Thursday, November 12, 2020

What happens when I believe Michel Hayek more than Riad Salameh?

Artwork by Tarek Chemaly

Michel Hayek can be best described as "psychic". Usually he limits his presence to an audience-shattering once a year interview on New Year's eve. The man gives predictions related to the local and international scene and dips them in a very camouflage sauce - if he mentions that so and so politician will "fight till the last breath" and said politician dies, the media goes into a frenzy: See? Hayek was right. "Last breath" means death. Now, if said politician does not die, the media still goes into a frenzy: See? Hayek was right. Said politician did not budge from his opinions/positions. "Last breath" means he was the last man standing in the negotiations.

This year Michel Hayek broke his New Year's Eve rule by giving one interview to the L'Orient-Le Jour newspaper, and one for Neshan der Haroutounian. In both he made newer predictions. And by God, the man is optimistic. He still maintains that depositors' money in the bank will reappear, Dollar will go back to being available at an acceptable price, and that two miracles await Lebanon: One man-made one from heaven/the sky (all these are verbatim translations of things he said).

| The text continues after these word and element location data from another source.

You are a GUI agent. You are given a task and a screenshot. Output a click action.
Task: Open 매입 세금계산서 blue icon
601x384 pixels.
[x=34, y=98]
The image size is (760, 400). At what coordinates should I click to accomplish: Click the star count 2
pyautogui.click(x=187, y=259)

Now imagine where I stand: My money - everything I made - is stuck at the bank. Am trying not to flip my cash Dollars which I hoarded at home, am trying to still be able to insure my meds and those of mother are available, while every trip to the supermarket now costs me about triple what it used to, all while having had incredibly little work since the beginning of the year (I am not an economist for nothing though, am exceptionally good at money management so miraculously am still holding strong).

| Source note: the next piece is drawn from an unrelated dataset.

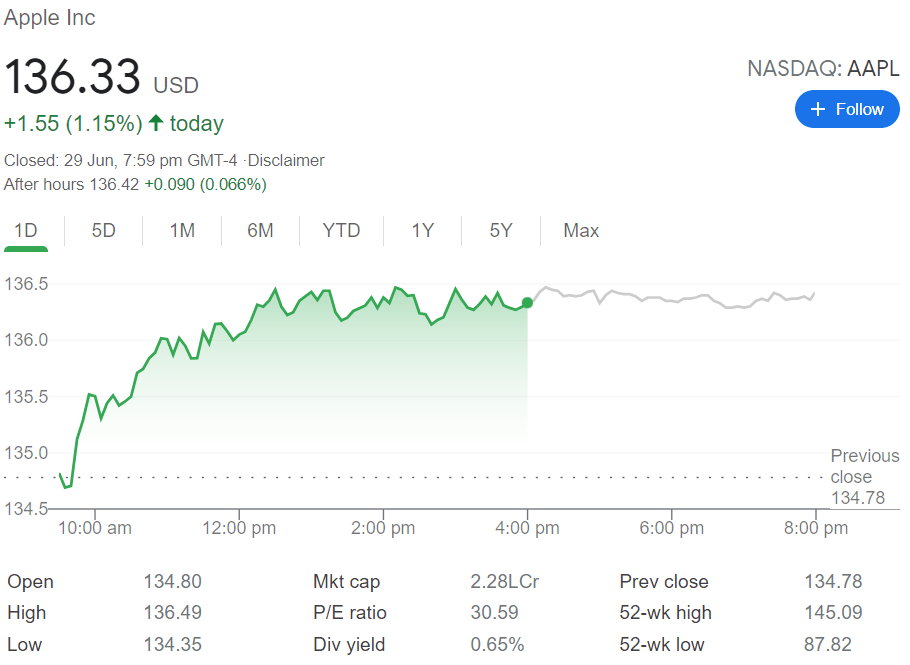Click the plus icon on Follow

point(818,109)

Now, Central Bank governor Riad Salameh is still saying we have gone through the worst but now the situation is improving all while refusing to answer the legal audit's questions (OK, not all questions, just 150 questions remain unanswered), issuing directives which definitely need clarifications (if anyone is reading this at the Central bank, am a communication consultant and an economist, so I can write clear directives that you do not need to clarify ten minutes down the line!), and generally engaging in something that suspiciously looks like a Ponzi scheme.

I mean honestly, who would you believe? In my case my mind is made up. Michel Hayek all the way!